Ich bin ja selbst Schuld, wer setzt sich denn alleine an einen öffentlichen Strand in einem komplett fremden Land? Das kann auch nur mir einfallen. Der Kerl hatte recht; ich naives Ding.

Der Schlag mit der Weinflasche hat mich stärker erwischt, als mir lieb ist. Wieder steigt die Übelkeit in mir hoch. Ich schliesse die Augen und lehne meinen Kopf an Harrys Brust.
"Ich werde dich sofort in eine Notaufnahme fahren", sagt Harry entschlossen.
"Das ist nicht nötig", widerspreche ich.
"Natürlich ist es das Sharon", gibt Harry von sich. "Das ist alles meine Schuld."

Ich würde ihm liebend gerne versichern, dass er keine Schuld trägt, doch ich fühle mich einfach zu schwach, um etwas zu erwiedern.
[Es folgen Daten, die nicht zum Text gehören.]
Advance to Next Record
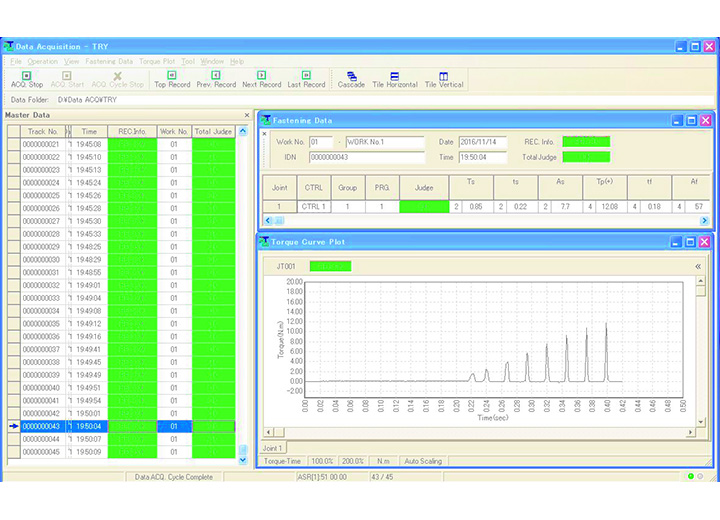 click(261, 79)

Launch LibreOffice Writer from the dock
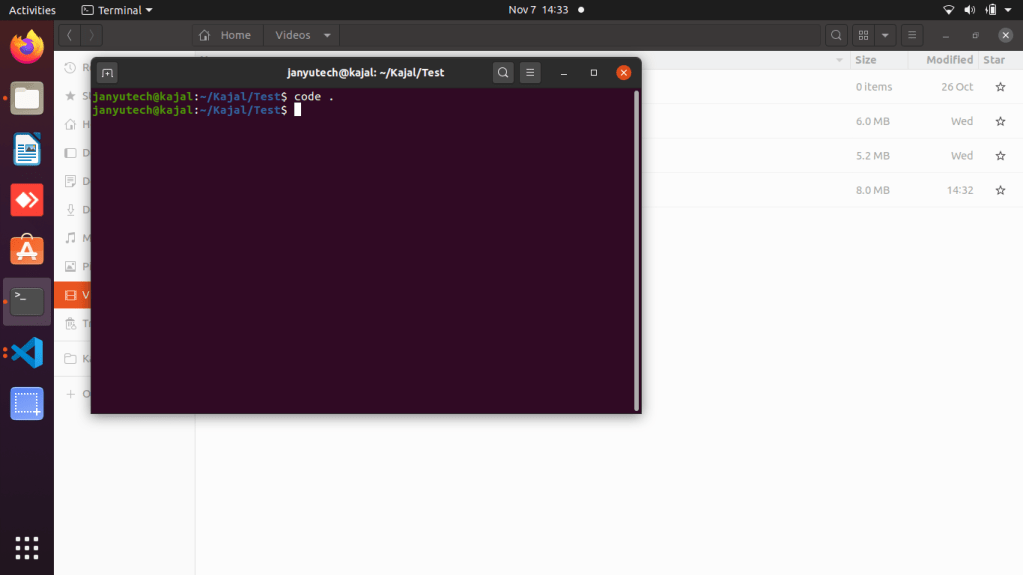(x=27, y=149)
Beim Bus angekommen, legt Harry mich in auf den Beifahrersitz. Er rennt um den Bus und steigt ein, worauf er den Bus startet und mit quietschenden Reifen los rast.
Harry übersieht, oder besser gesagt, ignoriert sämtliche Verkehrsschilder. Sein Blick ist starr gerade aus gerichtet. Ab und zu sieht er kurz zu mir herüber um sicher zu gehen, dass ich nicht einschlafe.
"Bleib wach Kleines", wiederholt er immer wieder. Ich versuche mit meiner ganzen Kraft die übrig bleibt, meine Augen offen zu behalten und Harry anzusehen. Er hat recht; ich darf nicht einschlafen. Sonst würde ich noch bewusstlos werden.
"Ich liebe dich", flüstere ich Harry zu. "Ich werde dich niemals vergessen."
"Sharon! Hör sofort damit auf, solche Versprechen zu machen! Du wirst wieder gesund!", schreit Harry mich an. In seinen Augen bilden sich die Tränen, während er sichtlich versucht, die Kontrolle zu behalten.